Permintaan 1. Tuliskan kembali bagian tulisan tentang serial Eliana dan Pukat mulai dari "#kilas balik kehidupan" sampai dengan "sudah baik2 saja.".
Permintaan 2. Menurut tulisan tentang serial Eliana dan Pukat, dari bahan apa bapak penulis membuat damar?
Permintaan 3. Lanjutkan tulisan tentang serial Eliana dan Pukat mulai sesudah kalimat terakhirnya.

Teks Bacaan.

★ ★ ★ ★

Aku menyelesaikan membaca dua serial anak mamak Tere Liye, “Eliana”
dan “Pukat”
Membaca dua buku ini membuat aku semakin rindu kampung halaman
saja. Bagaimana tidak, detil latar tempat yang dituliskan di buku ini ternyata
memiliki langit dan bumi yang sama dengan tempat di mana aku lahir dan
dibesarkan. Dari potongan2 tempat yang disebutkan, aku mengira tempat itu
berada bersebelahan kabupaten dengan kabupaten rumahku. “Lahat”, sebagai
kabupaten tebakanku atas latar tempat yang diceritakan di buku ini. Tempatnya sama
seperti yang diceritakan dalam buku, memiliki hutan rimba yang luas, dengan
konstur tanah yang tinggi dan bergunung, dilengkapi dengan sungai berkelok dan
air terjun, serta terowongan kereta yang termasuk terpanjang di pulau Sumatera.
Ini jelas Kab. Lahat yang bersebelahan dengan Kab. Muara Enim.
Banyak hal sama antara yang diceritakan di buku dengan kehidupan masa
kecilku. Ini membuat rinduku akan kampung halaman semakin membuncah. Apalagi kala
sedang membaca tentang mamak yang mengomeli ke empat anaknya, itu
mengingatkanku pada ibukku yang juga sering mengomeli aku dan adikku. Aku sering
tersenyum sendiri kala menghabiskan kisah demi kisah dalam buku ini, mengingat
kemudian manggut-manggut tanda faham akan keadaan sebenarnya penduduk di sana. Berhubung
orang tuaku bukan penduduk pribumi asli, hanya penduduk pendatang dari tempat
yang kini sebagai tempat aku menuntut ilmu, tentu juga terdapat perbedaan
antara gaya hidupku bersama orang tuaku dengan kehidupan yang diceritakan dalam
dua buku ini.
#kilas balik kehidupan masa kecilku,,
-
Berawal dari kisah mamak
dalam buku ini yang sangat disiplin mengatur setiap aktivitas anak2nya, sering
mengomel setiap ada kesalahan dan pelanggaran, selalu memastikan anaknya dalam
keadaan sehat dan baik2 saja begitu juga dengan ibukku. Setiap hari aku tak
pernah absen dari omelan ibuk, selalu ada saja yang salah, diatur ini lah,
disuruh itu lah, jangan pake inilah, harus begitu lah, semuanya di bawah
pengawasan ibuk. Tapi aku tau itu semua ibuk lakukan untuk kebaikanku, buktinya
ibuk tetap peduli kala aku jatuh sakit tak berdaya, ibuk merawat dan mengurusku
sepenuh hati sampai aku kembali bugar, memastikan aku sudah baik2 saja.
-
Sama seperti dalam buku,
tentang desa yang belum berlistrik, begitupun desaku saat aku masih kecil. Bedanya
kalau dibuku, penerangan memakai “lampu canting”, di rumahku memakai penerangan
yang disebut “damar”, bapakku membuatnya dari kaleng bekas sprite yang diberi
tutup botol kecap dan sumbu diatasnya untuk menyalakan api, diletakkan di setiap
ruangan menemani aktivitas malamku, ya mengaji, ya belajar, ya makan malam
begitupun juga tidur.

★ ★ ★ ★

Data Tersimpan.
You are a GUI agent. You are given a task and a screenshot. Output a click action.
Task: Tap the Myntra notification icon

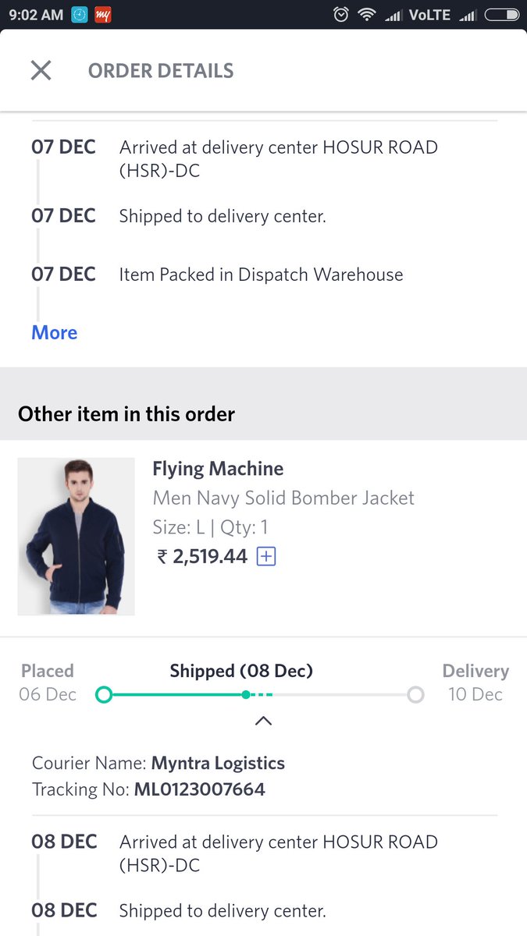point(102,14)
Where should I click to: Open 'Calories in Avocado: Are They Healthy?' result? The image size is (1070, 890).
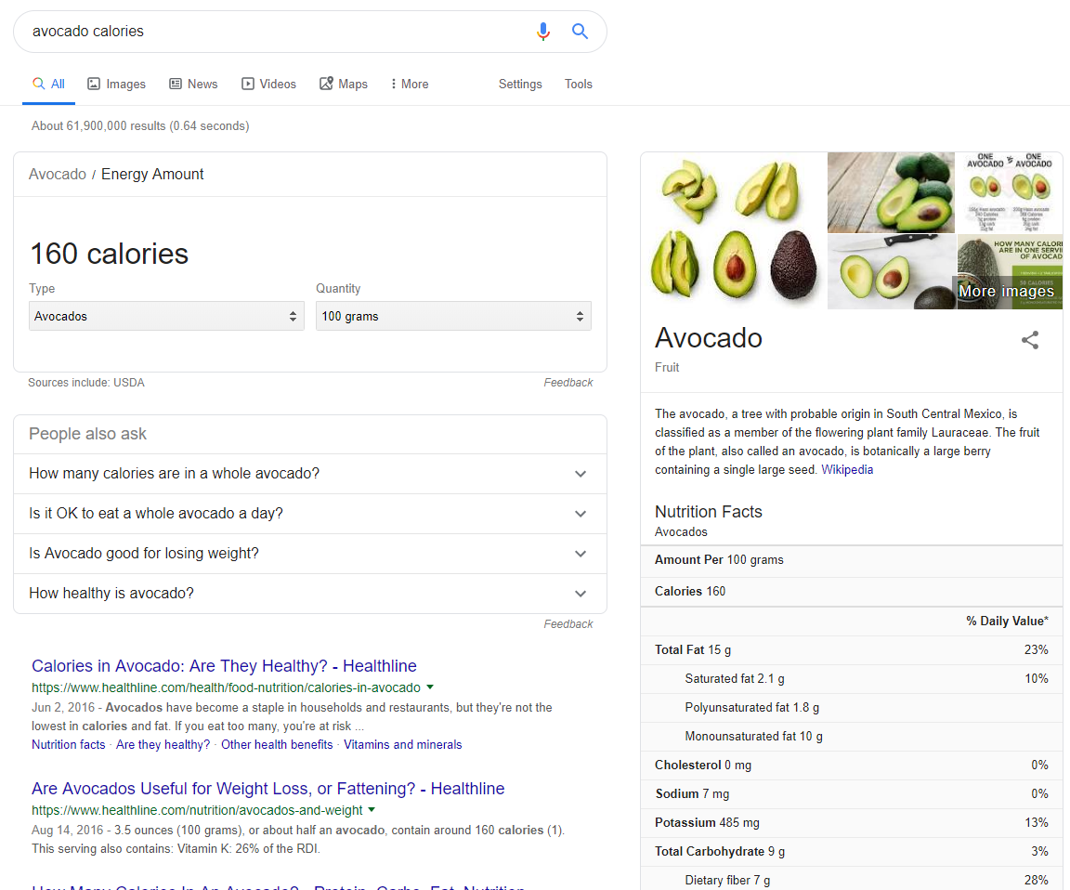click(x=224, y=666)
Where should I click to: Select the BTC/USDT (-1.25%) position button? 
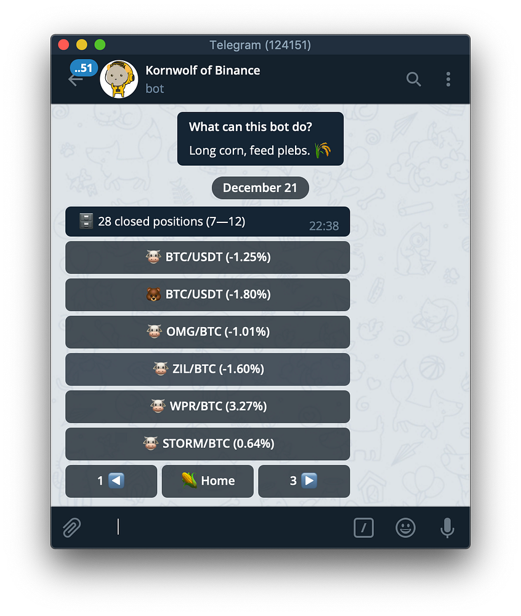pos(208,257)
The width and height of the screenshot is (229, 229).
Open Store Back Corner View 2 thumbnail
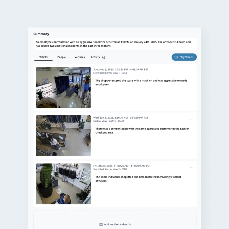pyautogui.click(x=63, y=184)
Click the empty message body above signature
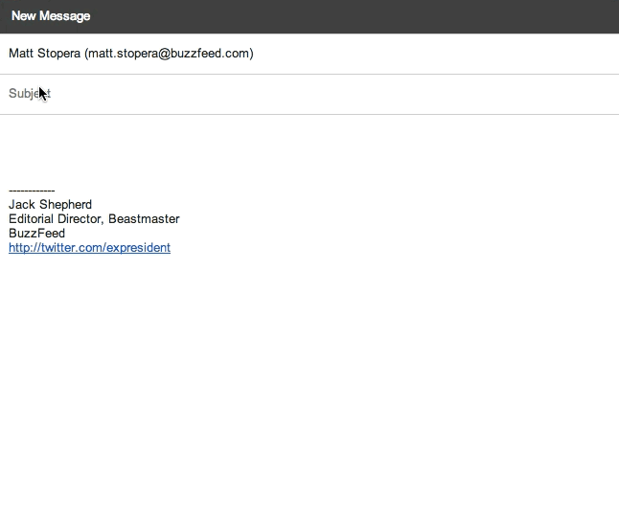 click(310, 150)
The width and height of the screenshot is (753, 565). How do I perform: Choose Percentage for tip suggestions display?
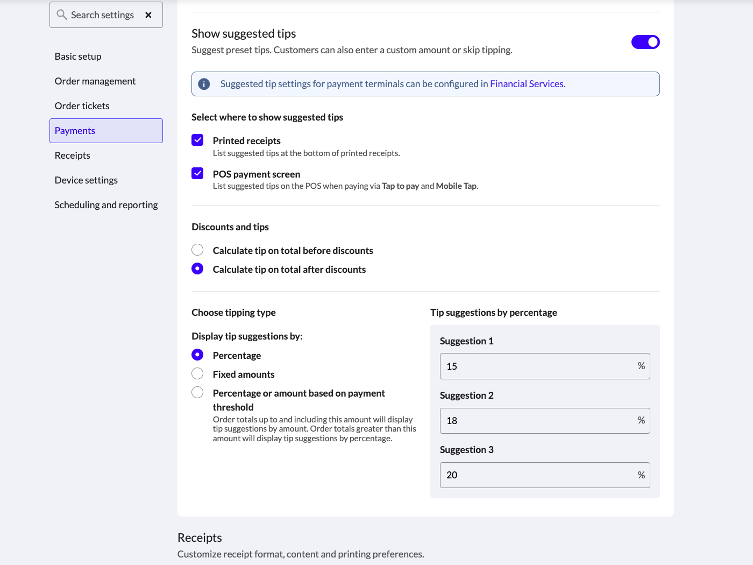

★ ★ ★ ★

Jawaban 1.
#kilas balik kehidupan masa kecilku,,
-
Berawal dari kisah mamak
dalam buku ini yang sangat disiplin mengatur setiap aktivitas anak2nya, sering
mengomel setiap ada kesalahan dan pelanggaran, selalu memastikan anaknya dalam
keadaan sehat dan baik2 saja begitu juga dengan ibukku. Setiap hari aku tak
pernah absen dari omelan ibuk, selalu ada saja yang salah, diatur ini lah,
disuruh itu lah, jangan pake inilah, harus begitu lah, semuanya di bawah
pengawasan ibuk. Tapi aku tau itu semua ibuk lakukan untuk kebaikanku, buktinya
ibuk tetap peduli kala aku jatuh sakit tak berdaya, ibuk merawat dan mengurusku
sepenuh hati sampai aku kembali bugar, memastikan aku sudah baik2 saja.

Jawaban 2. Dari kaleng bekas sprite yang diberi tutup botol kecap dan sumbu di atasnya.

Jawaban 3.
-
Kalau di buku disebutkan
mandi di “kali” sama dengan masa kecilku yng juga mandi dikali, bedanya kalau
yang dimaksud dalam buku adalah sungai yang airnya jernih dan mengalir deras
diantara bebatuan, di desaku adalah sumur lebar yang tempatnya ada di kebun2
yang rendah atau lembah, biasanya 1 km di belakang rumah penduduk. Lebih mirip
seperti kolam tapi lebih kecil.
-
Di buku diceritakan
tentang “pasar kalangan”, pasar yang dibuka selama 4 jam di lapangan luas desa
dengan lapak berupa tikar sebagai alat dan terpal sebagai atap. Sembarang menghamparkan
jualan dan membereskannya kembali ketika jam pasar kalangan berakhir. Dan itu
hanya ada satu kali dalam seminggu. Juga mengingatkanku pada pasar kalangan
setiap senin desaku, biasanya aku akan kesana walaupun hanya sekedar memuaskan
keinginan makan makanan daerah, yang disebut Pempek.
-
Tentang masakan yang sering
dihidangkan oleh mamak dalam cerita buku ini, juga membuatku semakin teringat
dengan masakan ibukku. “Rendang lezaaat, pindang ikan, dan sayur rebung yang
amat harum baunya”. Rasanya aku semakin ingin cepat pulang memanjakan lidah
lagi dengan masakan2 lezat ibuk. Sudah tak sabar menunggu kapan perjalanan
pulangku akan aku mulai.
-
Tentang “bulu landak”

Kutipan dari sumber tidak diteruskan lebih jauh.